Start of Block

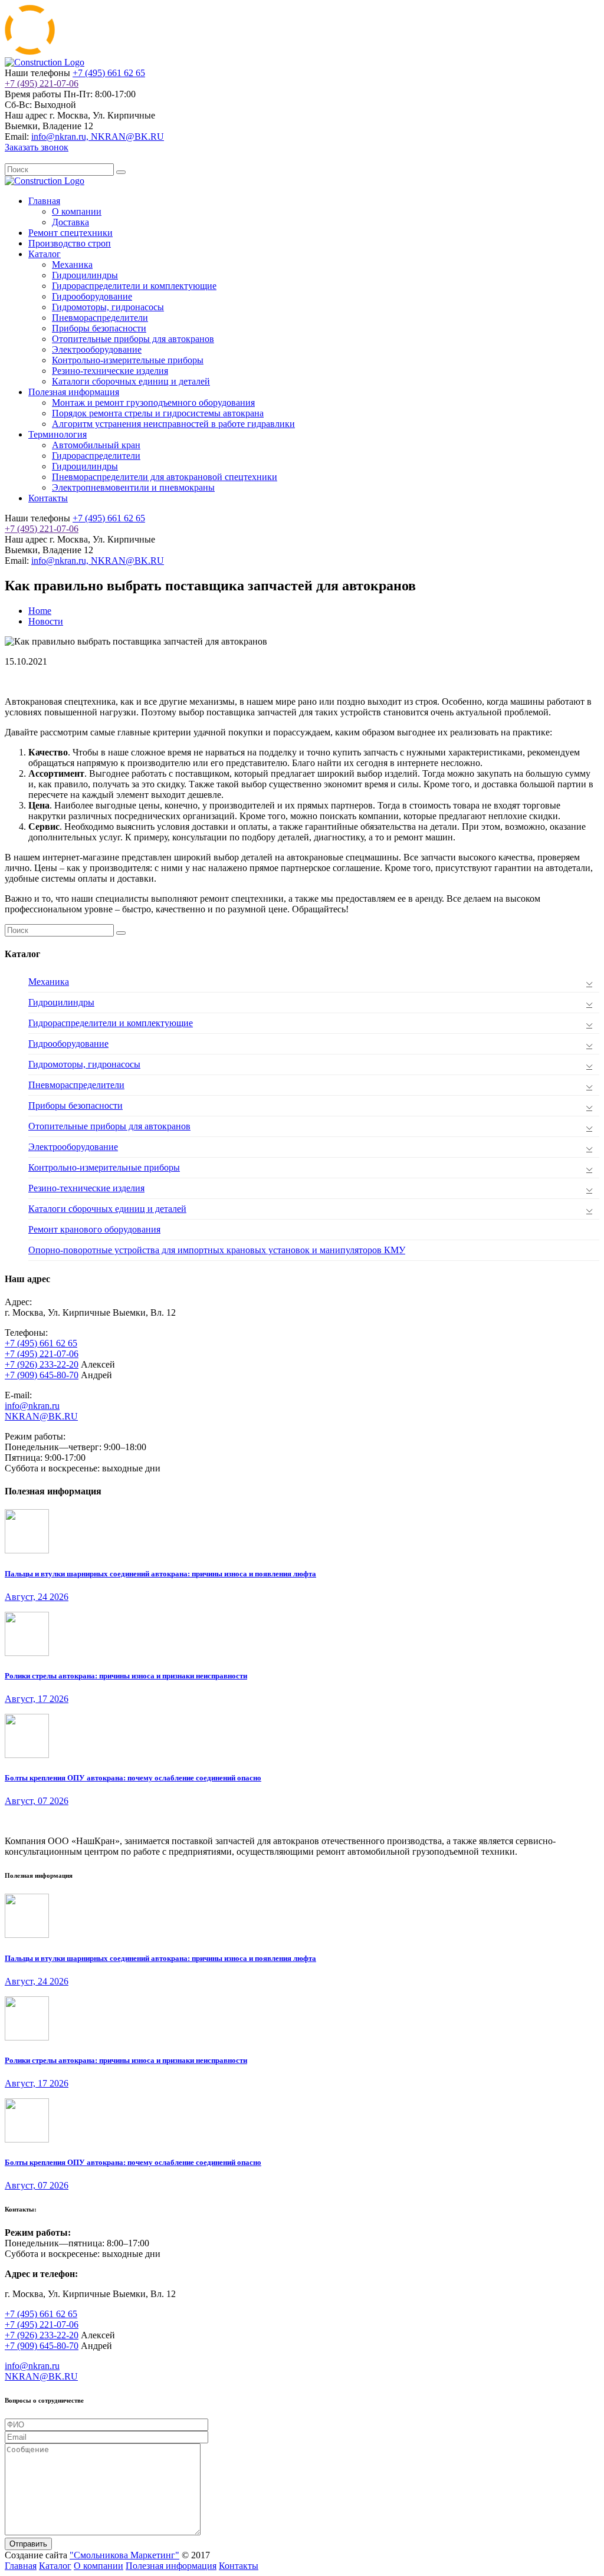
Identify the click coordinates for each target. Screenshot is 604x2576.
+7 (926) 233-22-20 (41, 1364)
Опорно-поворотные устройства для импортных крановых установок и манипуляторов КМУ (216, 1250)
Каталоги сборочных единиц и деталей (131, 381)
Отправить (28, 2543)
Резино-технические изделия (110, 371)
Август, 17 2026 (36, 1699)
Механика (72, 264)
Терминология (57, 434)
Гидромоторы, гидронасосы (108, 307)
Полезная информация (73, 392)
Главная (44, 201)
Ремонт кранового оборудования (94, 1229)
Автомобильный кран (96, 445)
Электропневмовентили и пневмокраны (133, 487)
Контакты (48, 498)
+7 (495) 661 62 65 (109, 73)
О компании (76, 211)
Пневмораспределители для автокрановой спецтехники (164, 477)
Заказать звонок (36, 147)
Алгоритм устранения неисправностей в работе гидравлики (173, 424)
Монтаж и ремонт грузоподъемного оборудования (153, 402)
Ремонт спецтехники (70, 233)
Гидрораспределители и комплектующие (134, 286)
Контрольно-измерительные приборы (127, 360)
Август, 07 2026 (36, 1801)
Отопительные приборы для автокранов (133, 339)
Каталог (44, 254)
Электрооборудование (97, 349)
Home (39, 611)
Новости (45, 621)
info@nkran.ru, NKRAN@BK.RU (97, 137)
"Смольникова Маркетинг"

End of Block

TASK ITEM: The required output is the listing above reproduced exactly, pictures removed.

ANSWER TO THIS EXERCISE:
Identify the click coordinates for each target. Screenshot is 604x2576.
+7 (926) 233-22-20 (41, 1364)
Опорно-поворотные устройства для импортных крановых установок и манипуляторов КМУ (216, 1250)
Каталоги сборочных единиц и деталей (131, 381)
Отправить (28, 2543)
Резино-технические изделия (110, 371)
Август, 17 2026 (36, 1699)
Механика (72, 264)
Терминология (57, 434)
Гидромоторы, гидронасосы (108, 307)
Полезная информация (73, 392)
Главная (44, 201)
Ремонт кранового оборудования (94, 1229)
Автомобильный кран (96, 445)
Электропневмовентили и пневмокраны (133, 487)
Контакты (48, 498)
+7 (495) 661 62 65 (109, 73)
О компании (76, 211)
Пневмораспределители для автокрановой спецтехники (164, 477)
Заказать звонок (36, 147)
Алгоритм устранения неисправностей в работе гидравлики (173, 424)
Монтаж и ремонт грузоподъемного оборудования (153, 402)
Ремонт спецтехники (70, 233)
Гидрораспределители и комплектующие (134, 286)
Контрольно-измерительные приборы (127, 360)
Август, 07 2026 (36, 1801)
Отопительные приборы для автокранов (133, 339)
Каталог (44, 254)
Электрооборудование (97, 349)
Home (39, 611)
Новости (45, 621)
info@nkran.ru, NKRAN@BK.RU (97, 137)
"Смольникова Маркетинг"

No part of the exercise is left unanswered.